Lehigh University’s solar project not a bad neighbor – The Morning Call

As faculty and students at Lehigh University, we read the guest editorial “How Lehigh University’s solar project went wrong” (The Morning Call, April 23) with interest. The writer seems to believe the solar project sited on Lehigh University’s institutionally-zoned land that borders the Saucon Fields condominium homes was driven by a profit-seeking developer imposing an unwanted land-use on a relatively defenseless community.

While the author admires Lehigh University’s effort to install a solar project to make additional but modest reductions in climate emissions, he suggests the university should either move the location of its planned solar energy project or pay for his preferred approach to offsetting the impact of the project on the neighbors. He bemoans the inadequacy of developer-friendly zoning regulations and approval processes because they only allow the public to briefly comment before approval.

As observers from inside the university, we have a different point of view.

First, we commend the writer for noticing problems with the local zoning processes. Many community members have been complaining about this for years, as uninvited developers impose luxury student housing complexes in the areas surrounding Lehigh University.

The residents of Saucon Fields might have found many sympathetic allies if they had bothered to participate in efforts to stop unwanted development before it came to their own backyard. Given the wide range of things that Lehigh University can legally do on the land where the solar project will be located, we think the impacts on residents of Saucon Fields are minor, especially in comparison to the many low-income community members who are being priced out of their homes by expensive student housing in South Bethlehem.

Surely, the residents of Saucon Fields didn’t think buying property that borders land zoned “institutional” meant the neighboring land would be kept in agricultural use in perpetuity. Other perfectly legal uses of the land, such as a parking lot, might be less appealing to the neighbors and offer fewer multiple-use opportunities for neighbors to enjoy.

Second, we take issue with how the editorial characterizes the goals and impact of Lehigh University’s effort to achieve carbon neutrality. Academic institutions should be leaders in taking actions in the present that will be of benefit to people living in the future. This is because academic institutions can expect to be around for the next 50 to 100 years. Even the federal government seems increasingly unlikely to ensure its own viability over that same time period.

MATERIAL PROVIDED -
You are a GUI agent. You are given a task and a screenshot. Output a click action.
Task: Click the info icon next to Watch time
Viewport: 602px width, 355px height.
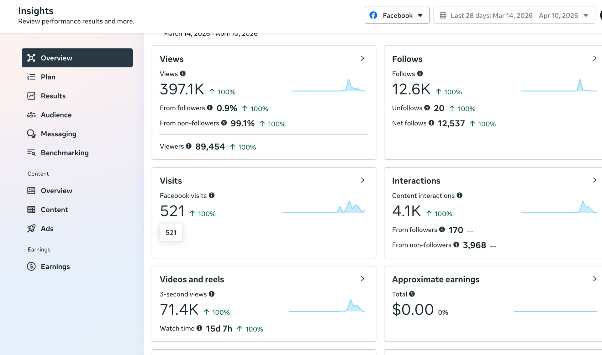tap(199, 328)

WHAT IS EXPECTED - Continue the letter on Lehigh University's solar project from where it stops, keeping its voice and line of argument.

WRITTEN RESPONSE -
We believe the university’s goals should be ambitious in charting a path toward carbon neutrality. Many other institutions squander Earth’s atmospheric resources, and treat small actions as meaningless simply because the impact of small reductions in climate emissions is meaningless to those who run these institutions or the people they serve.

This leads us to our third point. Climate change is a threat to the future of the planet and is already wreaking havoc on people throughout the world. Life might be perfectly fine in the Saucon Fields condominium homes, but we believe the people suffering from wildfires in California, from severe drought in Africa and from flooding in Alaska appreciate every 5% reduction in institutionally produced carbon emissions. We think they wish they had not lost their homes and would probably accept a slight drop in their property’s value if it meant they could stay in their communities.

We hope Lehigh University’s effort to reduce carbon emissions will help set a path toward a future in which the grandchildren of people living in Saucon Fields condominium homes have a planet to leave their own grandchildren around the year of 2100. At that time, we can expect that the world will be at least 1.5 degrees Celsius hotter than it is right now.

To help put this in perspective, the difference between the temperature of the last Ice Age and the present geologic era is only about 5 degrees Celsius. We commend Lehigh University for taking the climate problem seriously. We invite residents of Saucon Fields condominium homes to join ongoing efforts to give residents who live in South Bethlehem more control over land-use decisions that benefit uninvited developers who are profiting from development that is pushing lower-income residents out of their communities.

This editorial was written by Lehigh University professors Breena Holland and Al Wurth, and Lehigh University students Kendra C. Beazer, Alexandra Gallagher, Ann Foley, Katherine Volpe, Elianne Daou, Morgan Tietz and Brandon Faust.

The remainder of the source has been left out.